Applying Texas law, the United States Court of Appeals for the Fifth Circuit has held that an exclusion barring coverage for any claim brought or maintained by or on behalf of any creditor of the company precluded coverage for claims by lenders against company officers alleging that they misrepresented the financial condition of a company. Markel Am. Ins. Co. v. Verbeek, 2016 WL 5400412 (5th Cir. Sept. 27, 2016)
Two individuals were owners and officers of a large wholesale flower distributor. In 2012, the company refinanced its debt by entering into a series of loan agreements. Later, the company defaulted on its loans and filed for bankruptcy. The lenders later sued the two officers alleging that they misrepresented the company’s financial condition, including by overvaluing its inventory, and that those misrepresentations hid the company’s true financial condition. The officers tendered the suit under a D&O policy, but the insurer denied coverage pursuant to the policy’s “Bankruptcy and Creditors” exclusion, which barred coverage for “Loss on account of … any Claim brought or maintained by or on behalf of … [a]ny creditor of a Company … in the creditor’s capacity as such.” The insurer also filed a declaratory judgment action, and the district court ruled that the insurer had no duty to defend or indemnify because the exclusion barred coverage in its entirety.

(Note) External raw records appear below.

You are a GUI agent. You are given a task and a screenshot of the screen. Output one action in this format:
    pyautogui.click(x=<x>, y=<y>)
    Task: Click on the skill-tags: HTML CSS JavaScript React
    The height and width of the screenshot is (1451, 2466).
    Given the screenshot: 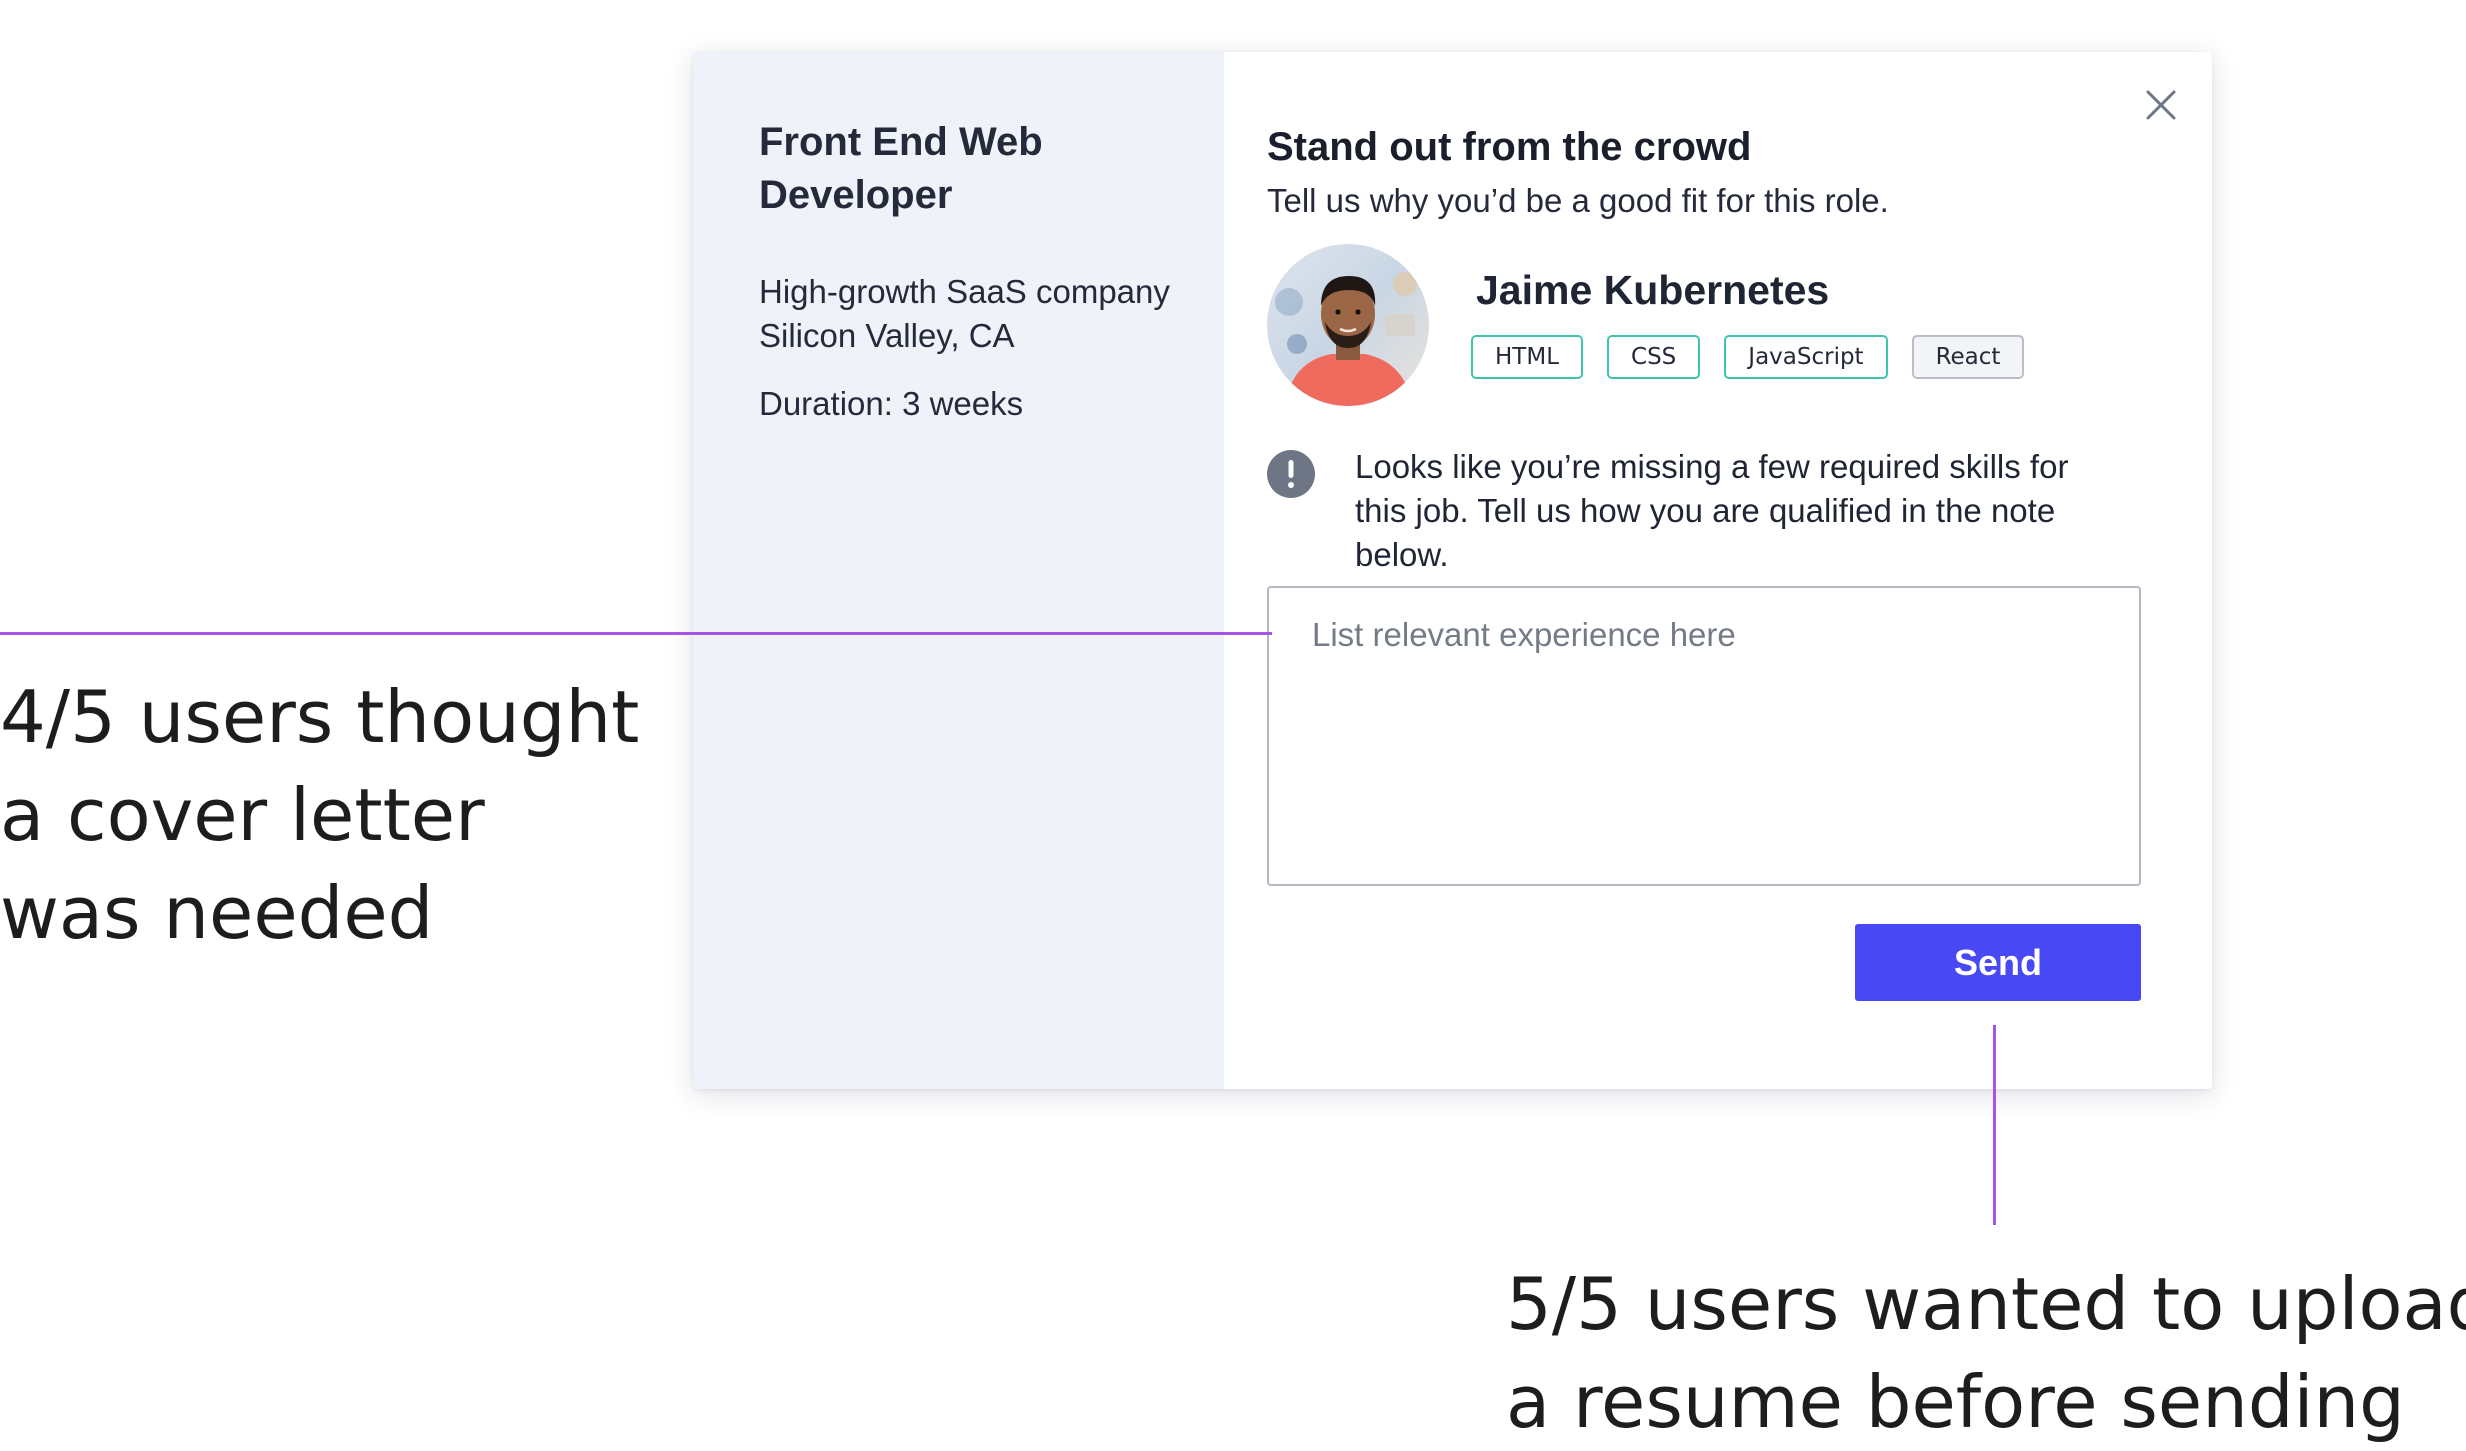 What is the action you would take?
    pyautogui.click(x=1748, y=357)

On appeal, the court affirmed that the Bankruptcy and Creditors exclusion applied. First, the court rejected the officers’ argument that the parent company of one of the underlying creditors was an “investor” and “administrative agent” and not a “creditor” for purposes of the exclusion. The court reasoned that the factual allegations in the litigation “indicate that all damages originate from the loans the [officers] and others fraudulently induced the [claimants] to extend” to the company, and that because all alleged damages stemmed from the claimants’ roles as defrauded creditors, the exclusion applied. Second, the court rejected the officers’ argument that the bankruptcy court’s approval of a liquidation plan rendered the exclusion inoperative because, after that ruling, the plaintiffs were no longer “creditors.” The court noted that the exclusion barred coverage for “any Claim brought or maintained by” a creditor, and because the plaintiffs were creditors at the outset and the exclusion was written in the disjunctive, the exclusion applied.